Comment Re: Benefit to Dutch citizens? (Score 2) 77

Whatever benefit the injection of outside capital into the economy would have been. Someone clearly decided the juice wasn't worth the squeeze, as is their right.

Foreign takeovers don't inject any capital into the economy, they take capital out of the economy by definition. The GDP attributed to Solvinity's operations would be accounted for by a company based in New York.

Comment Re:Long Time Coming (Score 4, Interesting) 42

They don't have two control applications. They have one control application and one fucking horrendous poorly programmed marketing app that serves only to force users to register for an nvidia account.

One is a control panel. The other seemingly exists to offer me a "Marvel Rivals Geforce Reward" whatever the fuck that is.

If anyone every programs a tool which has the "System" menu option next to a "Redeem" menu option I hope you get hit by a bus... and don't die, but spend an eternity in pain.

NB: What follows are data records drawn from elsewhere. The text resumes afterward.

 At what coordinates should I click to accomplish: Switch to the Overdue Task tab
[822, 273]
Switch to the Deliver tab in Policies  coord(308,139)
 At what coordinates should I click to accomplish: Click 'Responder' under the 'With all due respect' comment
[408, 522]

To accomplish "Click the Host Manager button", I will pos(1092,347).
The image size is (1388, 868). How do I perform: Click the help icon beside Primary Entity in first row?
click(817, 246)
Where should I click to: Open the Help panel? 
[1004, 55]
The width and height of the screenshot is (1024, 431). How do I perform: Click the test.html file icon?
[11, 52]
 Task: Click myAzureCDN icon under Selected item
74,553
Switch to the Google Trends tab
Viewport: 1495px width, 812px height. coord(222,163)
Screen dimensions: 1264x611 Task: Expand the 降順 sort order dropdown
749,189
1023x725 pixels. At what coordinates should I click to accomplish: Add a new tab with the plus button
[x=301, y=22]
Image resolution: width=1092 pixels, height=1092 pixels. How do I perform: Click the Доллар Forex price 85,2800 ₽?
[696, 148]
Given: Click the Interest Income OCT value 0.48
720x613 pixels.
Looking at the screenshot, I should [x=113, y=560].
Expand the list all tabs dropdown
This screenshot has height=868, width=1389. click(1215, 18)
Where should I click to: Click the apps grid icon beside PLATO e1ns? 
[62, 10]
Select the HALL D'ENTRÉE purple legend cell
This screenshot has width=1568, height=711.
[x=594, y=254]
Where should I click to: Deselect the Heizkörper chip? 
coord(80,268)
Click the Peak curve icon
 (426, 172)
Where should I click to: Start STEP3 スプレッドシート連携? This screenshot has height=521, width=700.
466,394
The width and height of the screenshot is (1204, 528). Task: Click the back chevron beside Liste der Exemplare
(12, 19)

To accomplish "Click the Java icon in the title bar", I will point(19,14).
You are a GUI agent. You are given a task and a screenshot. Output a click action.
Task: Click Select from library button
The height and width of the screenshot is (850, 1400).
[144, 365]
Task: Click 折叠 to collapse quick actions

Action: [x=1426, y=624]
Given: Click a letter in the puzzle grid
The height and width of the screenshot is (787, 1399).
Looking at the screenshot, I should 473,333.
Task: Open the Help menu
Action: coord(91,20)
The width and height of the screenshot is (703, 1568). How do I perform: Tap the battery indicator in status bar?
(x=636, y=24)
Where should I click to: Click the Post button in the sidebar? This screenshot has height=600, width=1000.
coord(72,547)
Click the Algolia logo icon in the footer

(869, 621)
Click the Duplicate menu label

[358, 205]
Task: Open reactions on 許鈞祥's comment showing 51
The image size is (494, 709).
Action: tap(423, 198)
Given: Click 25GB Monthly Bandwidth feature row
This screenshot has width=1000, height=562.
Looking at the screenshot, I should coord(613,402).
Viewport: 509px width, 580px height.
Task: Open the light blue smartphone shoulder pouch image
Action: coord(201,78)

Comment DigiD explained (Score 5, Informative) 77

For those who don't understand what DigiD is, it's the identity verification system used by the Dutch government for... EVERYTHING. Want to change your health insurance? DigiD login. File your taxes? DigiD login. Register a change of address? DigiD login. Get a new driver's license? DigiD login (after which you receive your new license and then use the app to link the new license to DigiD. Heck you want to get your local council to come and do a waste pick-up from your street - DigiD login.

The Netherlands is one of the most digitised countries in the world, but that comes of course with risks, they are very inflexible when the digital systems go down. That there wasn't a legal mandate to keep this company under Dutch control is the most astounding thing that's come out of this debate.